Atopic diseases such as AD are characterized by strong upregulation of surface FcεRI on DCs, such as epidermal LCs (12). In addition, IDECs are present in inflammatory skin diseases and, in AD, are characterized by very high FcεRI surface expression (14). While it is not clear whether these cells primarily express high FcεRI levels and then migrate into inflamed skin, or whether they acquire it due to signals they receive during or after migration, the question remains, what enables these cells to upregulate surface FcεRI? Upregulation of FcεRIγ synthesis and high IgE levels during AD may be candidate mechanisms. In contrast to FcεRIα, the small γ chain (7–9 kDa) is not subject to extensive posttranslational modification, and so its synthesis presumably is a shorter procedure. The expression of preexisting surface-localized FcεRI could then be further enhanced by IgE binding. The presence of both factors together might lead to enhanced IgE-mediated DC functions further supporting the development of atopic inflammatory reactions, as suggested by our in vitro studies showing enhanced T cell stimulatory capacity of IgE-incubated DCs from atopics (Figure 7).
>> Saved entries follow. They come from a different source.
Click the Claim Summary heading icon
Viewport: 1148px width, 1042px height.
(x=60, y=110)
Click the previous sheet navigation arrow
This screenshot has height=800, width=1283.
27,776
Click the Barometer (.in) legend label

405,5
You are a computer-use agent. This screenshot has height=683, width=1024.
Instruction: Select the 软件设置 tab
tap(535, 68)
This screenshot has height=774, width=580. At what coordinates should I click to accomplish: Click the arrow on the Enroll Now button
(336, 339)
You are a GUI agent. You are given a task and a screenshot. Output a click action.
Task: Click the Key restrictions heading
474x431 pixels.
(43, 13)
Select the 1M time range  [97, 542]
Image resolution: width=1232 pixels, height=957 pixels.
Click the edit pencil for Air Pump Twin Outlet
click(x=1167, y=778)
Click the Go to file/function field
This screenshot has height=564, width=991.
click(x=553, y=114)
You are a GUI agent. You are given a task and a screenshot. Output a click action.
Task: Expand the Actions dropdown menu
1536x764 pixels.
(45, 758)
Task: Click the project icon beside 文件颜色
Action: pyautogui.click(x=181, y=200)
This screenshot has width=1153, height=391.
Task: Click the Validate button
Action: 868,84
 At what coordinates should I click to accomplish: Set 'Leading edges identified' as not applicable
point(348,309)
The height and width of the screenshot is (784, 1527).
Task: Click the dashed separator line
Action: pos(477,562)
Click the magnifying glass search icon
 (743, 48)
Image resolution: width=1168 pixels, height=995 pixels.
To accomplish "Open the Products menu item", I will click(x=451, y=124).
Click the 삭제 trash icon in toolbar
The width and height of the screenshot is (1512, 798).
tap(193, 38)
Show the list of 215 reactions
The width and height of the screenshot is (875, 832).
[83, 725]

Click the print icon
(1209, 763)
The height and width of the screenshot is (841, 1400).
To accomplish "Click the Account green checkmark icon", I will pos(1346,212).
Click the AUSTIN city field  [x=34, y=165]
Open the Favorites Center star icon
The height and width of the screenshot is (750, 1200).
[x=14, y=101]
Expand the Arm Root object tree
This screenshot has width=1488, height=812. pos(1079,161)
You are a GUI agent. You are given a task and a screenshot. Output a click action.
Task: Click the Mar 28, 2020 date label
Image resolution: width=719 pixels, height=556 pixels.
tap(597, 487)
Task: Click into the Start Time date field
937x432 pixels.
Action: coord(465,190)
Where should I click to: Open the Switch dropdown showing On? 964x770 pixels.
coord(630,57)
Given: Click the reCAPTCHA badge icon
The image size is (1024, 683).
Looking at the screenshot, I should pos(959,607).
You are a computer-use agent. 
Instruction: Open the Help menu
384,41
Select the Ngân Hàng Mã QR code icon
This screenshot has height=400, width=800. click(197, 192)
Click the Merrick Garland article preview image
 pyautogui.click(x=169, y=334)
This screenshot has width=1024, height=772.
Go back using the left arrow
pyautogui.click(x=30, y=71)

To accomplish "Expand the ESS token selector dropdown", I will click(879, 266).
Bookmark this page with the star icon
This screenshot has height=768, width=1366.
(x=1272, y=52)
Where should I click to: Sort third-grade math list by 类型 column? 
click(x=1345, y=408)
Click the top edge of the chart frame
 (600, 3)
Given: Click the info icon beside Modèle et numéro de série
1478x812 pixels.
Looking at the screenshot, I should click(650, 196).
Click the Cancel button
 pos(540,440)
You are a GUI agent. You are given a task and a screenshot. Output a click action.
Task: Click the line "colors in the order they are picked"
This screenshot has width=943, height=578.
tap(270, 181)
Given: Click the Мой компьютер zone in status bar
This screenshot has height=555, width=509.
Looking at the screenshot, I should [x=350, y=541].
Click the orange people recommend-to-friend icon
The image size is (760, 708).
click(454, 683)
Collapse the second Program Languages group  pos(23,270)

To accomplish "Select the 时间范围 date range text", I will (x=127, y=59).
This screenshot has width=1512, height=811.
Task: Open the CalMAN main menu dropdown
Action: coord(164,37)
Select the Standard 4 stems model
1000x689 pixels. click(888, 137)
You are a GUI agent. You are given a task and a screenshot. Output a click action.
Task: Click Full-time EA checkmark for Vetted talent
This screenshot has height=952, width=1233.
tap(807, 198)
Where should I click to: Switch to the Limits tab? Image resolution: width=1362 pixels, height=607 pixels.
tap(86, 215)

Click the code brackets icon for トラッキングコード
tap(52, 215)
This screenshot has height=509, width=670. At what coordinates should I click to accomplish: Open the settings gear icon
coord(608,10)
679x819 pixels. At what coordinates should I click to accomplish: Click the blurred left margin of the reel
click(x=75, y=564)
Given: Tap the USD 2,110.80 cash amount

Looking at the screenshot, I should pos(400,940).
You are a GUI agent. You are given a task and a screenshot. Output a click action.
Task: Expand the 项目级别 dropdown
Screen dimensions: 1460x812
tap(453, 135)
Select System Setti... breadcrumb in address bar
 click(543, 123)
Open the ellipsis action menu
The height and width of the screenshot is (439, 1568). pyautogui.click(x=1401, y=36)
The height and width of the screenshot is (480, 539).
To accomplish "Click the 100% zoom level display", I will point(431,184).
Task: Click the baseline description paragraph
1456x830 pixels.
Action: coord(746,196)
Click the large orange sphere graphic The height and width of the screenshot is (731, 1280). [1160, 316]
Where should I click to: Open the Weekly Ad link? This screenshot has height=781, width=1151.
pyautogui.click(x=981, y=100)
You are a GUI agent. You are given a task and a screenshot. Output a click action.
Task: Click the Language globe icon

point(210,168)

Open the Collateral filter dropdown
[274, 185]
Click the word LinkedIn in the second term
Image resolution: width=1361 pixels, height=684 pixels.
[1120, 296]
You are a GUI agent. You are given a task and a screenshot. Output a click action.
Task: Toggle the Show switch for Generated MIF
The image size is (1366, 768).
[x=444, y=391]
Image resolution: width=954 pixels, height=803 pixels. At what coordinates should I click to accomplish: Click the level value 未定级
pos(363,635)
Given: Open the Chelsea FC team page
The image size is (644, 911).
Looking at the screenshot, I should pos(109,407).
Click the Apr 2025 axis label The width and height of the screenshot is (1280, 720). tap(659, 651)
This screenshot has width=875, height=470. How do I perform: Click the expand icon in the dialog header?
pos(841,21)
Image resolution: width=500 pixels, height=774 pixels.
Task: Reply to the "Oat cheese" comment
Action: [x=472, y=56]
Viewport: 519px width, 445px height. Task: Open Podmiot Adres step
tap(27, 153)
More information about regulatory factors, however, such as transcription factors determining FcεRIγ expression in APCs, is needed. In addition to established anti-IgE strategies (45), modulation of FcεRIγ expression in DCs may represent a potential target for the management of atopic diseases.
We thank J.-P. Kinet (Department of Pathology, Beth Israel Deaconess Medical Center) for critical review of this manuscript. We are grateful to the following persons for gifts of reagents: T. Bjerke, J. Kochan, Y. Misumi, and Y. Ikehara. The authors thank Mariela Becker from our laboratory for excellent experimental support in investigating IgE-mediated regulation of FcεRI. This work was supported by the Deutsche Forschungsgemeinschaft (SFB 284/C8), BONFOR, and Bonner Forum Biomedizin.
Conflict of interest: The authors have declared that no conflict of interest exists.
Nonstandard abbreviations used: high-affinity IgE receptor (FcεRI); α chain of the FcεRI (FcεRIα); γ chains of the FcεRI (FcεRIγ); β chain of the FcεRI (FcεRIβ); Langerhans’ cell (LC); inflammatory dendritic epidermal cell (IDEC); atopic dermatitis (AD); phycoerythrin (PE); protein disulfide isomerase (PDI); peroxidase (POD); monocyte-derived dendritic cell (MoDC); endoglycosidase H (Endo H); anti–4-hydroxy-3-iodo-5-nitrophenyl-acetyl (NIP); NIP-haptenized tetanus toxoid (NIP-TT); relative stimulation index (rSI); negligible FcεRI surface expression on DC (FcεRIneg DC); significant FcεRI surface expression on DC (FcεRIpos DC); brefeldin A (BFA); cycloheximide (CHX); chimeric IgE (cIgE).